» What is needed: Revise the records below by replacing every instance of "GUI agent" with "screen agent". Leave all other text unchanged.

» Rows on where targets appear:
####

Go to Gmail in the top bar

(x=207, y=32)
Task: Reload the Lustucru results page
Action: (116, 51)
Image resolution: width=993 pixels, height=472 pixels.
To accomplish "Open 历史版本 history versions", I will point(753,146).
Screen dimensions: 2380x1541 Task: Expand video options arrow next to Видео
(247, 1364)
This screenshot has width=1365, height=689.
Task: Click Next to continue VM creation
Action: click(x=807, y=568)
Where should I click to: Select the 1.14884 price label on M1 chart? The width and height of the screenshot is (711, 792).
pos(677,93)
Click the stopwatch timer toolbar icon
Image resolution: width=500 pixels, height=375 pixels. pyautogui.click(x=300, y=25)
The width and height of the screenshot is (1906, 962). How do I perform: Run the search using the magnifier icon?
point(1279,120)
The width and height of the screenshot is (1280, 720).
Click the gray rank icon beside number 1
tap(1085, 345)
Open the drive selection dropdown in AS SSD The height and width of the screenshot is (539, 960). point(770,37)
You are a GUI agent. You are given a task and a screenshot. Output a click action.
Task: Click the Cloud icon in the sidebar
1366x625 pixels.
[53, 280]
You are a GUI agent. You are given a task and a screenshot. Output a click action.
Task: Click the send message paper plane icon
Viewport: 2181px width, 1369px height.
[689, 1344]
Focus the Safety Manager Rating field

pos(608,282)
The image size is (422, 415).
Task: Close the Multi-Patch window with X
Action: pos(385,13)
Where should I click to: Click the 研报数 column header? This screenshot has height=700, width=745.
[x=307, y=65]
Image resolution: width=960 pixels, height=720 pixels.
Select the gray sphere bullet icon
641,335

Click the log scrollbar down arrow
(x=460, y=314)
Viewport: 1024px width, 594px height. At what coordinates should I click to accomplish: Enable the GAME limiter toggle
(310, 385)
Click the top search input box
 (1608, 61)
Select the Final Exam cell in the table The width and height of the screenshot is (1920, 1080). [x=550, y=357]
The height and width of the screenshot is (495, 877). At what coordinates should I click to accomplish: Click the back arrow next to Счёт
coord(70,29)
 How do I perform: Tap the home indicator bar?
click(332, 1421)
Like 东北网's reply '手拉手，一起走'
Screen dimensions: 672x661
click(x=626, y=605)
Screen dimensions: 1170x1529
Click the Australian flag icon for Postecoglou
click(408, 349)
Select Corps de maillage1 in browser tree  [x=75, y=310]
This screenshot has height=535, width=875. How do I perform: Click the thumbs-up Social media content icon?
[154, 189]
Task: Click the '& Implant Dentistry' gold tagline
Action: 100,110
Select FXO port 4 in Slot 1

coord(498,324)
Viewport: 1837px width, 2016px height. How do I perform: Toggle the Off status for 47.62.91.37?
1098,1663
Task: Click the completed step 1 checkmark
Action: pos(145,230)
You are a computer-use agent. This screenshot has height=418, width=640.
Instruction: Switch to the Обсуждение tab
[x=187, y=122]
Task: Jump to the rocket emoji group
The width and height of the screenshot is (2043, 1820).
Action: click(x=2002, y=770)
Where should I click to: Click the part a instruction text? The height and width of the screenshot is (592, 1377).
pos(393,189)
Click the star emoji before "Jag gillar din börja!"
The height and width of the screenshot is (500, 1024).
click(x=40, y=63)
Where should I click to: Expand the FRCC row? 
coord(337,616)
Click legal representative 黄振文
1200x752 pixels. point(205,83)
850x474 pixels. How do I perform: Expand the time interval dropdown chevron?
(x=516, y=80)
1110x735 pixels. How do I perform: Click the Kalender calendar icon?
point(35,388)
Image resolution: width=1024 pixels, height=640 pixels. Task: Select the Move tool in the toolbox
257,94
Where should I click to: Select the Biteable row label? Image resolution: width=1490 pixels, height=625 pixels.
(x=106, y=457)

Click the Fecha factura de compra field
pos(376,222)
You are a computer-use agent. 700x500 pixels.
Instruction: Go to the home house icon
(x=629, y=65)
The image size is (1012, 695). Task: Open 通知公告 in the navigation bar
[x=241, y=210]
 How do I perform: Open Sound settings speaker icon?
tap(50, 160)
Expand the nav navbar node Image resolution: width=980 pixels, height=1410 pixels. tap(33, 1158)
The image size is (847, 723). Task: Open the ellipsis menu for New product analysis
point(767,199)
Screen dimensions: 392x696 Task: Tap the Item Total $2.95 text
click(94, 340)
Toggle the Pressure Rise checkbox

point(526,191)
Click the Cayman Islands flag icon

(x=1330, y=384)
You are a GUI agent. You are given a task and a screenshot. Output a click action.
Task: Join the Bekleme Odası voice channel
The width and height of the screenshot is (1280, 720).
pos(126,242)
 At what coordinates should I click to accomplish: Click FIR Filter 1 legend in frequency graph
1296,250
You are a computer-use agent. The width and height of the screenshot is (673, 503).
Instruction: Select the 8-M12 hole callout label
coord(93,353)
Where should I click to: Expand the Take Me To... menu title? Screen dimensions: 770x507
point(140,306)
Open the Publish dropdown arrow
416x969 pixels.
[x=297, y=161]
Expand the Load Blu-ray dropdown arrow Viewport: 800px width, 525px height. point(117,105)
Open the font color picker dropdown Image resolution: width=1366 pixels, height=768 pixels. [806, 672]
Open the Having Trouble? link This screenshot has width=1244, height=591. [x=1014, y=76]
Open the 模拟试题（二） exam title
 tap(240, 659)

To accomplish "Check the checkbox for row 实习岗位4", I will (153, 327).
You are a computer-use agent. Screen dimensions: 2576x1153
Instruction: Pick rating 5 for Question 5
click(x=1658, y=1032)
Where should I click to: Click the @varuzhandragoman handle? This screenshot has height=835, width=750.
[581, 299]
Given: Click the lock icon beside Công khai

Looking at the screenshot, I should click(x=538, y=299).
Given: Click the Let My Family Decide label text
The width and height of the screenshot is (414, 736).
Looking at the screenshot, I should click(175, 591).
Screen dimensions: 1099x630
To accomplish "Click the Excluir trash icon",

####

» Full output:
Go to Gmail in the top bar

(x=207, y=32)
Task: Reload the Lustucru results page
Action: (116, 51)
Image resolution: width=993 pixels, height=472 pixels.
To accomplish "Open 历史版本 history versions", I will point(753,146).
Screen dimensions: 2380x1541 Task: Expand video options arrow next to Видео
(247, 1364)
This screenshot has width=1365, height=689.
Task: Click Next to continue VM creation
Action: click(x=807, y=568)
Where should I click to: Select the 1.14884 price label on M1 chart? The width and height of the screenshot is (711, 792).
pos(677,93)
Click the stopwatch timer toolbar icon
Image resolution: width=500 pixels, height=375 pixels. pyautogui.click(x=300, y=25)
The width and height of the screenshot is (1906, 962). How do I perform: Run the search using the magnifier icon?
point(1279,120)
The width and height of the screenshot is (1280, 720).
Click the gray rank icon beside number 1
tap(1085, 345)
Open the drive selection dropdown in AS SSD The height and width of the screenshot is (539, 960). point(770,37)
You are a screen agent. You are given a task and a screenshot. Output a click action.
Task: Click the Cloud icon in the sidebar
1366x625 pixels.
[53, 280]
You are a screen agent. You are given a task and a screenshot. Output a click action.
Task: Click the send message paper plane icon
Viewport: 2181px width, 1369px height.
[689, 1344]
Focus the Safety Manager Rating field

pos(608,282)
The image size is (422, 415).
Task: Close the Multi-Patch window with X
Action: pos(385,13)
Where should I click to: Click the 研报数 column header? This screenshot has height=700, width=745.
[x=307, y=65]
Image resolution: width=960 pixels, height=720 pixels.
Select the gray sphere bullet icon
641,335

Click the log scrollbar down arrow
(x=460, y=314)
Viewport: 1024px width, 594px height. At what coordinates should I click to accomplish: Enable the GAME limiter toggle
(310, 385)
Click the top search input box
 (1608, 61)
Select the Final Exam cell in the table The width and height of the screenshot is (1920, 1080). [x=550, y=357]
The height and width of the screenshot is (495, 877). At what coordinates should I click to accomplish: Click the back arrow next to Счёт
coord(70,29)
 How do I perform: Tap the home indicator bar?
click(332, 1421)
Like 东北网's reply '手拉手，一起走'
Screen dimensions: 672x661
click(x=626, y=605)
Screen dimensions: 1170x1529
Click the Australian flag icon for Postecoglou
click(408, 349)
Select Corps de maillage1 in browser tree  [x=75, y=310]
This screenshot has height=535, width=875. How do I perform: Click the thumbs-up Social media content icon?
[154, 189]
Task: Click the '& Implant Dentistry' gold tagline
Action: 100,110
Select FXO port 4 in Slot 1

coord(498,324)
Viewport: 1837px width, 2016px height. How do I perform: Toggle the Off status for 47.62.91.37?
1098,1663
Task: Click the completed step 1 checkmark
Action: pos(145,230)
You are a computer-use agent. This screenshot has height=418, width=640.
Instruction: Switch to the Обсуждение tab
[x=187, y=122]
Task: Jump to the rocket emoji group
The width and height of the screenshot is (2043, 1820).
Action: click(x=2002, y=770)
Where should I click to: Click the part a instruction text? The height and width of the screenshot is (592, 1377).
pos(393,189)
Click the star emoji before "Jag gillar din börja!"
The height and width of the screenshot is (500, 1024).
click(x=40, y=63)
Where should I click to: Expand the FRCC row? 
coord(337,616)
Click legal representative 黄振文
1200x752 pixels. point(205,83)
850x474 pixels. How do I perform: Expand the time interval dropdown chevron?
(x=516, y=80)
1110x735 pixels. How do I perform: Click the Kalender calendar icon?
point(35,388)
Image resolution: width=1024 pixels, height=640 pixels. Task: Select the Move tool in the toolbox
257,94
Where should I click to: Select the Biteable row label? Image resolution: width=1490 pixels, height=625 pixels.
(x=106, y=457)

Click the Fecha factura de compra field
pos(376,222)
You are a computer-use agent. 700x500 pixels.
Instruction: Go to the home house icon
(x=629, y=65)
The image size is (1012, 695). Task: Open 通知公告 in the navigation bar
[x=241, y=210]
 How do I perform: Open Sound settings speaker icon?
tap(50, 160)
Expand the nav navbar node Image resolution: width=980 pixels, height=1410 pixels. tap(33, 1158)
The image size is (847, 723). Task: Open the ellipsis menu for New product analysis
point(767,199)
Screen dimensions: 392x696 Task: Tap the Item Total $2.95 text
click(94, 340)
Toggle the Pressure Rise checkbox

point(526,191)
Click the Cayman Islands flag icon

(x=1330, y=384)
You are a screen agent. You are given a task and a screenshot. Output a click action.
Task: Join the Bekleme Odası voice channel
The width and height of the screenshot is (1280, 720).
pos(126,242)
 At what coordinates should I click to accomplish: Click FIR Filter 1 legend in frequency graph
1296,250
You are a computer-use agent. The width and height of the screenshot is (673, 503).
Instruction: Select the 8-M12 hole callout label
coord(93,353)
Where should I click to: Expand the Take Me To... menu title? Screen dimensions: 770x507
point(140,306)
Open the Publish dropdown arrow
416x969 pixels.
[x=297, y=161]
Expand the Load Blu-ray dropdown arrow Viewport: 800px width, 525px height. point(117,105)
Open the font color picker dropdown Image resolution: width=1366 pixels, height=768 pixels. [806, 672]
Open the Having Trouble? link This screenshot has width=1244, height=591. [x=1014, y=76]
Open the 模拟试题（二） exam title
 tap(240, 659)

To accomplish "Check the checkbox for row 实习岗位4", I will (153, 327).
You are a computer-use agent. Screen dimensions: 2576x1153
Instruction: Pick rating 5 for Question 5
click(x=1658, y=1032)
Where should I click to: Click the @varuzhandragoman handle? This screenshot has height=835, width=750.
[581, 299]
Given: Click the lock icon beside Công khai

Looking at the screenshot, I should click(x=538, y=299).
Given: Click the Let My Family Decide label text
The width and height of the screenshot is (414, 736).
Looking at the screenshot, I should click(175, 591).
Screen dimensions: 1099x630
To accomplish "Click the Excluir trash icon",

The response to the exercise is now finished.